**Completa lo siguiente:**
1: Según el texto sobre los Juegos de París, ¿en cuántos podios estuvo presente Francia?
2: Cita literalmente del texto sobre los Juegos de París el fragmento que va desde "Se clausuraron los" hasta "una vibrante normalidad.".

**Texto de lectura:**

........

Se clausuraron los Juegos de París, tres semanas frenéticas de espectáculo deportivo sostenidas por la gigantesca corporación que es el COI, bendecidas por la televisión y las nuevas aplicaciones de la tecnología digital, disfrutadas por la masiva afluencia de espectadores a cada competición, por pequeña y novedosa que fuera, celebradas en una belleza de ciudad, en el país que se empeñó más que ningún otro en establecer las reglas universales del deporte moderno, organizadas con un éxito indiscutible y festejadas por los deportistas, que venían de dos Juegos frustrantes (Río 2016 y Tokio 2020, víctima de la barrida mundial del COVID-19 y de la ausencia de espectadores en la mayoría de las pruebas olímpicas) y regresaron a una vibrante normalidad.

Un siglo después de organizar por segunda vez los Juegos Olímpicos (los de Eric Liddell y Harold Abrahams, en cuya aventura olímpica se basó Carros de Fuego; los del formidable nadador Johnny Weissmüller, luego Tarzán de película; los del saltador de longitud William de Hart Hubbard, primer afroamericano con una medalla de oro; el fondista Paavo Nurmi, el finlandés volador, y los sorprendentes jugadores uruguayos, que asombraron a Europa por su maestría técnica…) París 24 figurará por derecho entre las mejores de la historia, pertrechada con su propia batería de gigantes del deporte: Léon Marchand, Armand Mondo Duplantis, Sydney Mc­Laughlin, Simone Biles y una larga saga de campeones que provocaron desbordantes admiraciones en la capital francesa.

En términos prácticos y corporativos, el Comité Olímpico Internacional recogió grandes beneficios. Las turbulencias de los últimos 10 años (el escándalo del dopaje en el laboratorio ruso de los Juegos de Invierno de Sochi 2014, las dificultades económicas en Río 2016 y las ediciones aplazadas de invierno y verano en 2020) amenazaban los Juegos de París, más aún en los convulsos momentos geopolíticos actuales, tanto en el plano internacional como en el nacional. Los franceses acudieron dos domingos a votar la nueva Asamblea en medio de una crisis sin precedentes desde mayo del 68. Los ataques a la red ferroviaria en la noche previa a la inauguración olímpica añadieron más temores, no concretados durante los 19 días de competición.

Como siempre, los Juegos Olímpicos se venden como la gran fiesta del deporte, pero están cruzados por una densa red de tramas políticas y comerciales, disfrazadas, pero no tanto como para ocultarlas, en la conveniente narrativa de un espectáculo que no encuentra límites a su elefantiasis. Durante tres semanas, también se ha utilizado el deporte como sedante, inyectado en vena, en una audiencia cautivada por los mejores atletas del planeta. Mientras tanto, en el mundo real, la guerra continuaba en Ucrania, los bombardeos se sucedían en Gaza, las calles de las ciudades inglesas ardían con la ofensiva de la ultraderecha xenófoba y, cinco días antes de la inauguración de los Juegos, el presidente de Estados Unidos, Joe Biden, retiraba su candidatura a la presidencia de la nación, cuatro meses antes de las elecciones.

Ahora que se cierra el amable relato olímpico y regresa el hirviente mundo real, incluido el insaciable apetito del fútbol, el deporte cuenta medallas con gran amor propio, cuantificación que satisface a unos (Estados Unidos, que ganó la carrera medallista, y especialmente Francia, feliz por la gestión de los Juegos y su presencia en 64 podios) y abre debates en otros, como ocurre en el deporte español, que no rompe el techo de Barcelona 92. Una vez más, España recuerda que es un país que responde como pocos en el deporte altamente profesionalizado, y generalmente en especialidades colectivas, y ocupa segundas, tercera y cuartas filas en buena parte de las disciplinas olímpicas.

........

**Datos del ejercicio:**
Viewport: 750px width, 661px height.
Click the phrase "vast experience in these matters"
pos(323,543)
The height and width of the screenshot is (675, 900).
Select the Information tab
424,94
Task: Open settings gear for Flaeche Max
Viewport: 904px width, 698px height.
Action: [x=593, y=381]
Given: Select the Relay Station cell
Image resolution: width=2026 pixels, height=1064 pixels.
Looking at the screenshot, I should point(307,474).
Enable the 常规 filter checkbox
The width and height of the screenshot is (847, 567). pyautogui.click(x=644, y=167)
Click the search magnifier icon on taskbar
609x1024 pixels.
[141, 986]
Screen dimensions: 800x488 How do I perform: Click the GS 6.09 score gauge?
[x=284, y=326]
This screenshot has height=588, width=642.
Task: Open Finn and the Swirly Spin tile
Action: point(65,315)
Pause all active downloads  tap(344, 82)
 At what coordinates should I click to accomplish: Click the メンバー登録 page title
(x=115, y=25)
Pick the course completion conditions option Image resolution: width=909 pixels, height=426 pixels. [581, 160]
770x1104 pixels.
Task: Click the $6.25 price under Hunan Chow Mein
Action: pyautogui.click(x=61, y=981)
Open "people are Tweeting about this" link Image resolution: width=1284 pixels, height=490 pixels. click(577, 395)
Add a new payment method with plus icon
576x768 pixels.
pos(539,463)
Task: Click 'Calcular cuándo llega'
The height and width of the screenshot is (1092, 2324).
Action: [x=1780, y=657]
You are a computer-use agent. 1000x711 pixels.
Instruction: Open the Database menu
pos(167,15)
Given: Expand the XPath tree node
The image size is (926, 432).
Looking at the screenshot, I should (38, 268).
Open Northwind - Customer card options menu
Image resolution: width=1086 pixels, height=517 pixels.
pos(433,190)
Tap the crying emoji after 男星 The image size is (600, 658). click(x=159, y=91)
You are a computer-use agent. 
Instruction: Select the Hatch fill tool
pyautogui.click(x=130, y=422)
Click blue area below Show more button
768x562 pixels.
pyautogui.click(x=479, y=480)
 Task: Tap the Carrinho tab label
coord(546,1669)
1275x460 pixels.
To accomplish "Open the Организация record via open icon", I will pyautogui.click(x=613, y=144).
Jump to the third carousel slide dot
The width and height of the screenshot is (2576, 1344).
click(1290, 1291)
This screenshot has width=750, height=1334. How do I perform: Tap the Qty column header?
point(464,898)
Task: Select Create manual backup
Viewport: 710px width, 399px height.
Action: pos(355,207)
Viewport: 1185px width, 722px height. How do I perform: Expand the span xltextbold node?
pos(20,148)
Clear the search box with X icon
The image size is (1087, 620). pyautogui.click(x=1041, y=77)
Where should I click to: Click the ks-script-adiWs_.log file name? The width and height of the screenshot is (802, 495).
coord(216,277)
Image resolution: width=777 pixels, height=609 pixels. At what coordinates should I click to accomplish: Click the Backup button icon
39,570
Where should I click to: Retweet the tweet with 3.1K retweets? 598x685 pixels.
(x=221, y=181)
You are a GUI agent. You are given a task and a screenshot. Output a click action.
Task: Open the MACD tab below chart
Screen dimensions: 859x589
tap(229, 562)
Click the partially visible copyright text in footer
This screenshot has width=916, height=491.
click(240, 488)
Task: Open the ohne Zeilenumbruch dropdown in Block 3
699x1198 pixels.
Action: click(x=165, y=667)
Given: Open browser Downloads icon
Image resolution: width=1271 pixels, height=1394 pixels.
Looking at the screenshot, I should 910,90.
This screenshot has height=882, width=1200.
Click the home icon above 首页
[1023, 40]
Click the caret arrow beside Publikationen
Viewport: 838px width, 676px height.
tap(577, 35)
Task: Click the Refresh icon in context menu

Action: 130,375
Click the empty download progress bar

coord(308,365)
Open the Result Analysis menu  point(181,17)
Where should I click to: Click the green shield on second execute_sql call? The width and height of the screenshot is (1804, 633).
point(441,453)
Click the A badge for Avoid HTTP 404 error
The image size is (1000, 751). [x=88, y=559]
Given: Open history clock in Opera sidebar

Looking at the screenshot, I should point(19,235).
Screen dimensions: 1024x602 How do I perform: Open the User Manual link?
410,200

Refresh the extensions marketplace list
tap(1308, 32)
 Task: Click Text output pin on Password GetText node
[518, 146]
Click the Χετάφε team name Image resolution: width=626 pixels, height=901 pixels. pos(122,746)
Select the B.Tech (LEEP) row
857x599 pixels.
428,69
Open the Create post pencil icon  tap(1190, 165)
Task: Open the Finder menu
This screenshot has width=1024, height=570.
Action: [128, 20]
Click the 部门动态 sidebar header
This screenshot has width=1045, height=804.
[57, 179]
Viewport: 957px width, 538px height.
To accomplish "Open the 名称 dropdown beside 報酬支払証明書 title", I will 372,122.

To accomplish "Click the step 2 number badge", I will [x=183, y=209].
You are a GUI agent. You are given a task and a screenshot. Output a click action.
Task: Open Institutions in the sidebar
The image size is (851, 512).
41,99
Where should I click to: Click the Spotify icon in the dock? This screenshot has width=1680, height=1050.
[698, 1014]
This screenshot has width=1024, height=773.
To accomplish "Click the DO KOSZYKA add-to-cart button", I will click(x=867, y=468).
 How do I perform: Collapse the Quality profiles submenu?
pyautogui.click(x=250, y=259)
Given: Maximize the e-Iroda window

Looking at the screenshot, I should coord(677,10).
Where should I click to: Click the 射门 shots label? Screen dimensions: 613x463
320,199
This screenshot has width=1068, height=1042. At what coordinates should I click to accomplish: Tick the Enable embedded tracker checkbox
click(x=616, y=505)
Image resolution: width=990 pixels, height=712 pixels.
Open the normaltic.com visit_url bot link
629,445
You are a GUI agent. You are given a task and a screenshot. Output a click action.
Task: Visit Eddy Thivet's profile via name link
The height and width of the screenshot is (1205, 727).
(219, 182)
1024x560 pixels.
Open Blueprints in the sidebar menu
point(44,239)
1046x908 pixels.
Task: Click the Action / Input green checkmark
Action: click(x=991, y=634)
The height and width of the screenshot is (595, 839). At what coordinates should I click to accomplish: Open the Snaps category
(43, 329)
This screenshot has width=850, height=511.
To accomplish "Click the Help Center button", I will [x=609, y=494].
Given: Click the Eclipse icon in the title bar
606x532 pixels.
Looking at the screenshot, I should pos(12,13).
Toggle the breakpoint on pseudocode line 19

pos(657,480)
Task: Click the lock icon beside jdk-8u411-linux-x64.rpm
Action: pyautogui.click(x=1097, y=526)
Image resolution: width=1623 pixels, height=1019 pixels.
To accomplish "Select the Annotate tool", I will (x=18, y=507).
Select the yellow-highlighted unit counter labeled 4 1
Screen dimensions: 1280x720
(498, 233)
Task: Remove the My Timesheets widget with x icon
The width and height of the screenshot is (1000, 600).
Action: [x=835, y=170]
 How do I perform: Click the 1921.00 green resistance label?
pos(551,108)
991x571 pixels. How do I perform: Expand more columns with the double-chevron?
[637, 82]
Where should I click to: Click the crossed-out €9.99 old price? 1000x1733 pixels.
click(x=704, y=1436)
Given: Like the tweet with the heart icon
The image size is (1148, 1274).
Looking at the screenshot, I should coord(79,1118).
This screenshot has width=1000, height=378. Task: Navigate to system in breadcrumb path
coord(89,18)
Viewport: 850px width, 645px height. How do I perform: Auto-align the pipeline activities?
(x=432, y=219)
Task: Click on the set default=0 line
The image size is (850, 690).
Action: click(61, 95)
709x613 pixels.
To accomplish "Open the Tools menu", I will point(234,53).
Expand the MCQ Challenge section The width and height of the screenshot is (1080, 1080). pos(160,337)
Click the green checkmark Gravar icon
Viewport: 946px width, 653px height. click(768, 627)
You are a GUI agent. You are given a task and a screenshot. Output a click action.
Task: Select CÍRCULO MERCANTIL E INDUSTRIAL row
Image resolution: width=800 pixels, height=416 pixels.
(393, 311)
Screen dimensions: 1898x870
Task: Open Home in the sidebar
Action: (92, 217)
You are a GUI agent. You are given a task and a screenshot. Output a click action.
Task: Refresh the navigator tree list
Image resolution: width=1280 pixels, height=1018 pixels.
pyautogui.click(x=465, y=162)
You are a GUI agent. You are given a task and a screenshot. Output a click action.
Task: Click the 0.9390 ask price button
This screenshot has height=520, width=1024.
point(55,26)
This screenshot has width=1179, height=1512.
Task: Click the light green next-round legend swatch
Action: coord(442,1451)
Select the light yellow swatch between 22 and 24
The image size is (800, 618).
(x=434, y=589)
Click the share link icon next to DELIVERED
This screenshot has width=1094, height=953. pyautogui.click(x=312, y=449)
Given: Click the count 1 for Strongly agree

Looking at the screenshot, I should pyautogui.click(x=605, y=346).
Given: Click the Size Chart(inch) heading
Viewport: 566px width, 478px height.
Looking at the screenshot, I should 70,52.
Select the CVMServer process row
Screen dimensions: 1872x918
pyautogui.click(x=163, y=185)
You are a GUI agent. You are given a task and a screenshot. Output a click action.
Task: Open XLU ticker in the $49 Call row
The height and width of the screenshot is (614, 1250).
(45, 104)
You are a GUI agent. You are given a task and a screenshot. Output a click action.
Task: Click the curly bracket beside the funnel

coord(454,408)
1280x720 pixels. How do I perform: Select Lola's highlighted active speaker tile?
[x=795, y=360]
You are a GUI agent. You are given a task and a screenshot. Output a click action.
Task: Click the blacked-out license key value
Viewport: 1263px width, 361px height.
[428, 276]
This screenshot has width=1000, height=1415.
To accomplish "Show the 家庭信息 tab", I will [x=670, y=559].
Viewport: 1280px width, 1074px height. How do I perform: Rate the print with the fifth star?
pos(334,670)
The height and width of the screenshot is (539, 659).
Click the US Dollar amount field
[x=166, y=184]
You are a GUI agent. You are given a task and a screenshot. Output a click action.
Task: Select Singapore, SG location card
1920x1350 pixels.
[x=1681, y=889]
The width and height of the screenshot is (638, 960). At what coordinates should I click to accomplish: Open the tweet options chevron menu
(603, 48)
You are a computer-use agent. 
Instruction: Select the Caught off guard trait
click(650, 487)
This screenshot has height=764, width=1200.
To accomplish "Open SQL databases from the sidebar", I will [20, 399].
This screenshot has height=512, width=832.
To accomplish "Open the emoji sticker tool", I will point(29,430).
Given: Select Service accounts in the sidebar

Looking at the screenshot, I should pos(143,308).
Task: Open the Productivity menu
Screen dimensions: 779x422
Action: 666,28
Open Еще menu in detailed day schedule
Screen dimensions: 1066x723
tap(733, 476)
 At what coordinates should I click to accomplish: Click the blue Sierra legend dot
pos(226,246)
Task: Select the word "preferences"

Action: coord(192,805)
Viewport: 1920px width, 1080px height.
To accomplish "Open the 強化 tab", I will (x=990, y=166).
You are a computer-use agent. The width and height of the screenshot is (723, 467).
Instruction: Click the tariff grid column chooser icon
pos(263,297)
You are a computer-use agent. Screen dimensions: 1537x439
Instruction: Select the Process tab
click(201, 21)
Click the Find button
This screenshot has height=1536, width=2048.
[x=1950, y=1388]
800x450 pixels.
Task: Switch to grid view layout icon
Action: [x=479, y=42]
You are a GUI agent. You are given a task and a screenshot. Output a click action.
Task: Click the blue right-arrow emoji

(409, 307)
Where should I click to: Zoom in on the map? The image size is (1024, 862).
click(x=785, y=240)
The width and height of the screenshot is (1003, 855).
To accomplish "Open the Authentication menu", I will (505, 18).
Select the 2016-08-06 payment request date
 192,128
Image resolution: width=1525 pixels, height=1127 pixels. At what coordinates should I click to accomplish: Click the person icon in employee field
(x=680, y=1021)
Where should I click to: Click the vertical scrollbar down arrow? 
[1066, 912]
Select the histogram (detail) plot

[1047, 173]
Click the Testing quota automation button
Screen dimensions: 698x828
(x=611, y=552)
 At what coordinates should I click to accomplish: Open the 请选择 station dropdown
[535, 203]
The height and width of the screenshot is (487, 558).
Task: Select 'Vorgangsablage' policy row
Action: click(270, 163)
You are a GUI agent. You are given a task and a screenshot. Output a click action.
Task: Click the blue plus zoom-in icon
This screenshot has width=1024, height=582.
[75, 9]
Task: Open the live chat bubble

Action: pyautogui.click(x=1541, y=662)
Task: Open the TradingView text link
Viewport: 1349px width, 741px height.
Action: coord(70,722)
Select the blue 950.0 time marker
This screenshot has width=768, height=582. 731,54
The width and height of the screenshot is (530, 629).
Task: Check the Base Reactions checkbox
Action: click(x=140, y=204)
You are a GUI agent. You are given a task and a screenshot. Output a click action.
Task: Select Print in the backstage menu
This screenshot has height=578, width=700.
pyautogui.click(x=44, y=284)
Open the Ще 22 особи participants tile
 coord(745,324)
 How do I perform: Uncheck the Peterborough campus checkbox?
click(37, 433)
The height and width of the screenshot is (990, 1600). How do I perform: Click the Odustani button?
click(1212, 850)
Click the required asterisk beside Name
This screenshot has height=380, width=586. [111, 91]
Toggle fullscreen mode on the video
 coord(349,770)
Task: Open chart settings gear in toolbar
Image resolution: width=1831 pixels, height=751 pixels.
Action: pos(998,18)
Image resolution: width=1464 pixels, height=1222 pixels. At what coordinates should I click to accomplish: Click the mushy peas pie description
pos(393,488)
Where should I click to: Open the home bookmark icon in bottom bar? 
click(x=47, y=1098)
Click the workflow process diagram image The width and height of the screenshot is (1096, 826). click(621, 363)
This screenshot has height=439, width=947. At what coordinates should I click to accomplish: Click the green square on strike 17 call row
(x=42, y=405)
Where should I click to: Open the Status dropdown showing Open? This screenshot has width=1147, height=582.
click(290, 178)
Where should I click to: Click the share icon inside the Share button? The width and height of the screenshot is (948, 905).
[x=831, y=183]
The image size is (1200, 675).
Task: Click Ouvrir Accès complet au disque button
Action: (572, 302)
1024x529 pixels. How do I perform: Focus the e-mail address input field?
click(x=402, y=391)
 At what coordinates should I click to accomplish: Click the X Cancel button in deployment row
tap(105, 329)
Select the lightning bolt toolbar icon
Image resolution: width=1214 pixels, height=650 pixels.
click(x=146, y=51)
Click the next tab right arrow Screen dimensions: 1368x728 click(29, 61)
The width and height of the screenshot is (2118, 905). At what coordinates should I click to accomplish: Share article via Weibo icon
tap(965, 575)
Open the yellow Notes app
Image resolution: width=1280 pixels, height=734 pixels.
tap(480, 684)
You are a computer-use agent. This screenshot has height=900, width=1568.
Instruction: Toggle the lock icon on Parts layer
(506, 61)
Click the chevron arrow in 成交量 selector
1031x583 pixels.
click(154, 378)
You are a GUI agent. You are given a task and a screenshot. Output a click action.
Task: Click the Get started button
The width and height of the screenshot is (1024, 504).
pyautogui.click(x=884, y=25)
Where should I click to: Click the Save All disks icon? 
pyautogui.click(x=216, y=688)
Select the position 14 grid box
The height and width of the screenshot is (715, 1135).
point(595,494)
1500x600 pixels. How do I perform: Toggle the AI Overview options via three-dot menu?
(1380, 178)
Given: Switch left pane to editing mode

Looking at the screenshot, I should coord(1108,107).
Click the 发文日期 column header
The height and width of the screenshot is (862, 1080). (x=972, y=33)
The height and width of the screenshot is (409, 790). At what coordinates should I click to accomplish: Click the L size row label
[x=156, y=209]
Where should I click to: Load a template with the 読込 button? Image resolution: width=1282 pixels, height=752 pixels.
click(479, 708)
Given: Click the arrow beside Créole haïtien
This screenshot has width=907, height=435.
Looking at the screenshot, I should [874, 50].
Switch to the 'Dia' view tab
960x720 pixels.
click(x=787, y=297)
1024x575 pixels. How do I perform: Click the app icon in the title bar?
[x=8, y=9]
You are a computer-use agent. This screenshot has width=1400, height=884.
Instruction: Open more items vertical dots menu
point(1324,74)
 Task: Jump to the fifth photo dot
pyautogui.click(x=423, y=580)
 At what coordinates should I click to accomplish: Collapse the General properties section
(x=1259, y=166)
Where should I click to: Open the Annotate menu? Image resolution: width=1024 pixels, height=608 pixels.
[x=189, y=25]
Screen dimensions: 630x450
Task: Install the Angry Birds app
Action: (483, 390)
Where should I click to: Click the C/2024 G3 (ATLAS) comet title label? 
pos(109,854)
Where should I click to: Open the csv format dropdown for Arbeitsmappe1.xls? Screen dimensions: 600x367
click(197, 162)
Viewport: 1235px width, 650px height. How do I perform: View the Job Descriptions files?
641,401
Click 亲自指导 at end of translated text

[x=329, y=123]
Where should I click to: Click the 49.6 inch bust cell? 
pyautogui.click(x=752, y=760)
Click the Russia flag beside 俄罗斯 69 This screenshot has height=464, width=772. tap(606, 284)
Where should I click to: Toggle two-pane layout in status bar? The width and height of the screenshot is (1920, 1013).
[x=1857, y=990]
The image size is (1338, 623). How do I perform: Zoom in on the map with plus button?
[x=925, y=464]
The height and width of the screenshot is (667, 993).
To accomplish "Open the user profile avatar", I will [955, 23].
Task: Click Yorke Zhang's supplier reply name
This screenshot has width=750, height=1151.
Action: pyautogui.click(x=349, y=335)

........

**Resultados:**
1: En 64 podios.

2:
Se clausuraron los Juegos de París, tres semanas frenéticas de espectáculo deportivo sostenidas por la gigantesca corporación que es el COI, bendecidas por la televisión y las nuevas aplicaciones de la tecnología digital, disfrutadas por la masiva afluencia de espectadores a cada competición, por pequeña y novedosa que fuera, celebradas en una belleza de ciudad, en el país que se empeñó más que ningún otro en establecer las reglas universales del deporte moderno, organizadas con un éxito indiscutible y festejadas por los deportistas, que venían de dos Juegos frustrantes (Río 2016 y Tokio 2020, víctima de la barrida mundial del COVID-19 y de la ausencia de espectadores en la mayoría de las pruebas olímpicas) y regresaron a una vibrante normalidad.